[DATA EXTRACTS — start]

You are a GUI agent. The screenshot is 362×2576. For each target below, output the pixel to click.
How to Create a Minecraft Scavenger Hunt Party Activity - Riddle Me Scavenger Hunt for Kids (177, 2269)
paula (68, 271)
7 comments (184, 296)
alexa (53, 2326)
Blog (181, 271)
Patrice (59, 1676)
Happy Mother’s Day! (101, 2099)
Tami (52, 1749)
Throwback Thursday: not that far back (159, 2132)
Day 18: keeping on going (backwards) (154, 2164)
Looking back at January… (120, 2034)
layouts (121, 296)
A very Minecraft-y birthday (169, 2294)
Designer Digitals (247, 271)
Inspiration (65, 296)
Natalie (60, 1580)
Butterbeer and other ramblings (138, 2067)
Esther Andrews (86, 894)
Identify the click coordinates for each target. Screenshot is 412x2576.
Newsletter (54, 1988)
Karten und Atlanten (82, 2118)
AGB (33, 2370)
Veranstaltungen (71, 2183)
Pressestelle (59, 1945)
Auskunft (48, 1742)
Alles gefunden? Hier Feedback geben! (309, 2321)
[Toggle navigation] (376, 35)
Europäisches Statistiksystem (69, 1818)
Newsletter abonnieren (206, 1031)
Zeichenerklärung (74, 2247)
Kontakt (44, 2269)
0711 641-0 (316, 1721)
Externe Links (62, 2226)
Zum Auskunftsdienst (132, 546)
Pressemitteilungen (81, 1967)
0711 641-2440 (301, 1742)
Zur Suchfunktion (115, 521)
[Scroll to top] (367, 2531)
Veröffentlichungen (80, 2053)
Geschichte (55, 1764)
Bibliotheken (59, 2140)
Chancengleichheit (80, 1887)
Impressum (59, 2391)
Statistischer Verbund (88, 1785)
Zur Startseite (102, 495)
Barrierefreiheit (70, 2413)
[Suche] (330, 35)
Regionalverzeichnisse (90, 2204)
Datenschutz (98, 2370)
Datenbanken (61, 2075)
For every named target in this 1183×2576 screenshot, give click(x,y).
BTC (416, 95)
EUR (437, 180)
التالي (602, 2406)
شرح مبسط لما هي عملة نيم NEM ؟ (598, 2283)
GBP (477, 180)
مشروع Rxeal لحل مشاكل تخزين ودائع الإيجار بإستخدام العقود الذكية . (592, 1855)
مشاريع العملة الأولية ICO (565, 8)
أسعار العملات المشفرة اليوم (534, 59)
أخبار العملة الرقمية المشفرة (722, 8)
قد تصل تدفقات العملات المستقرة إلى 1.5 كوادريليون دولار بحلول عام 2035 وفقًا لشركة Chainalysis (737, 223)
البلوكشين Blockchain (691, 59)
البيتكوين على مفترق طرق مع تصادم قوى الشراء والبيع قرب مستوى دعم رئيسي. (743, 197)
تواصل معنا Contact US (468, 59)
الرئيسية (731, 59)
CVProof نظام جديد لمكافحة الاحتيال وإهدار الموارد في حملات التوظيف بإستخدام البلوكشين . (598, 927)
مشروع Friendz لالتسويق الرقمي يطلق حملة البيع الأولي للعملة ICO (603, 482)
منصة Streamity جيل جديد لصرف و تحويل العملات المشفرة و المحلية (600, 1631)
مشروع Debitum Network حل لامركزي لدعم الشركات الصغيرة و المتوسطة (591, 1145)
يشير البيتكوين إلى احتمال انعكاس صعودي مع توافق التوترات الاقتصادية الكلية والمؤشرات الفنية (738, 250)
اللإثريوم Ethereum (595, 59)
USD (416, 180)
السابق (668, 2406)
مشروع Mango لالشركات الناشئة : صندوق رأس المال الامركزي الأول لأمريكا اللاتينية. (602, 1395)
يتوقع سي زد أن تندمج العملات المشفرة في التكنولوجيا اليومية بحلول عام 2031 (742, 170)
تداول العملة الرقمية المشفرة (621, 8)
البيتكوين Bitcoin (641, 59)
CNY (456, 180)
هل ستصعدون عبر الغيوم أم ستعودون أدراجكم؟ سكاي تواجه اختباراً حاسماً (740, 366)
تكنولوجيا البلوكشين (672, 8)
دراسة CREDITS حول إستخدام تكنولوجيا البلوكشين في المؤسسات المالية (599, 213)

[DATA EXTRACTS — finish]

§ EXERCISE DIRECTIONS:
The records above are to be set down again exactly as written.

§ TASK RESULT:
You are a GUI agent. The screenshot is 362×2576. For each target below, output the pixel to click.
How to Create a Minecraft Scavenger Hunt Party Activity - Riddle Me Scavenger Hunt for Kids (177, 2269)
paula (68, 271)
7 comments (184, 296)
alexa (53, 2326)
Blog (181, 271)
Patrice (59, 1676)
Happy Mother’s Day! (101, 2099)
Tami (52, 1749)
Throwback Thursday: not that far back (159, 2132)
Day 18: keeping on going (backwards) (154, 2164)
Looking back at January… (120, 2034)
layouts (121, 296)
A very Minecraft-y birthday (169, 2294)
Designer Digitals (247, 271)
Inspiration (65, 296)
Natalie (60, 1580)
Butterbeer and other ramblings (138, 2067)
Esther Andrews (86, 894)
Identify the click coordinates for each target. Screenshot is 412x2576.
Newsletter (54, 1988)
Karten und Atlanten (82, 2118)
AGB (33, 2370)
Veranstaltungen (71, 2183)
Pressestelle (59, 1945)
Auskunft (48, 1742)
Alles gefunden? Hier Feedback geben! (309, 2321)
[Toggle navigation] (376, 35)
Europäisches Statistiksystem (69, 1818)
Newsletter abonnieren (206, 1031)
Zeichenerklärung (74, 2247)
Kontakt (44, 2269)
0711 641-0 (316, 1721)
Externe Links (62, 2226)
Zum Auskunftsdienst (132, 546)
Pressemitteilungen (81, 1967)
0711 641-2440 (301, 1742)
Zur Suchfunktion (115, 521)
[Scroll to top] (367, 2531)
Veröffentlichungen (80, 2053)
Geschichte (55, 1764)
Bibliotheken (59, 2140)
Chancengleichheit (80, 1887)
Impressum (59, 2391)
Statistischer Verbund (88, 1785)
Zur Startseite (102, 495)
Barrierefreiheit (70, 2413)
[Suche] (330, 35)
Regionalverzeichnisse (90, 2204)
Datenschutz (98, 2370)
Datenbanken (61, 2075)
For every named target in this 1183×2576 screenshot, give click(x,y).
BTC (416, 95)
EUR (437, 180)
التالي (602, 2406)
شرح مبسط لما هي عملة نيم NEM ؟ (598, 2283)
GBP (477, 180)
مشروع Rxeal لحل مشاكل تخزين ودائع الإيجار بإستخدام العقود الذكية . (592, 1855)
مشاريع العملة الأولية ICO (565, 8)
أسعار العملات المشفرة اليوم (534, 59)
أخبار العملة الرقمية المشفرة (722, 8)
قد تصل تدفقات العملات المستقرة إلى 1.5 كوادريليون دولار بحلول عام 2035 وفقًا لشركة Chainalysis (737, 223)
البلوكشين Blockchain (691, 59)
البيتكوين على مفترق طرق مع تصادم قوى الشراء والبيع قرب مستوى دعم رئيسي. (743, 197)
تواصل معنا Contact US (468, 59)
الرئيسية (731, 59)
CVProof نظام جديد لمكافحة الاحتيال وإهدار الموارد في حملات التوظيف بإستخدام البلوكشين . (598, 927)
مشروع Friendz لالتسويق الرقمي يطلق حملة البيع الأولي للعملة ICO (603, 482)
منصة Streamity جيل جديد لصرف و تحويل العملات المشفرة و المحلية (600, 1631)
مشروع Debitum Network حل لامركزي لدعم الشركات الصغيرة و المتوسطة (591, 1145)
يشير البيتكوين إلى احتمال انعكاس صعودي مع توافق التوترات الاقتصادية الكلية والمؤشرات الفنية (738, 250)
اللإثريوم Ethereum (595, 59)
USD (416, 180)
السابق (668, 2406)
مشروع Mango لالشركات الناشئة : صندوق رأس المال الامركزي الأول لأمريكا اللاتينية. (602, 1395)
يتوقع سي زد أن تندمج العملات المشفرة في التكنولوجيا اليومية بحلول عام 2031 (742, 170)
تداول العملة الرقمية المشفرة (621, 8)
البيتكوين Bitcoin (641, 59)
CNY (456, 180)
هل ستصعدون عبر الغيوم أم ستعودون أدراجكم؟ سكاي تواجه اختباراً حاسماً (740, 366)
تكنولوجيا البلوكشين (672, 8)
دراسة CREDITS حول إستخدام تكنولوجيا البلوكشين في المؤسسات المالية (599, 213)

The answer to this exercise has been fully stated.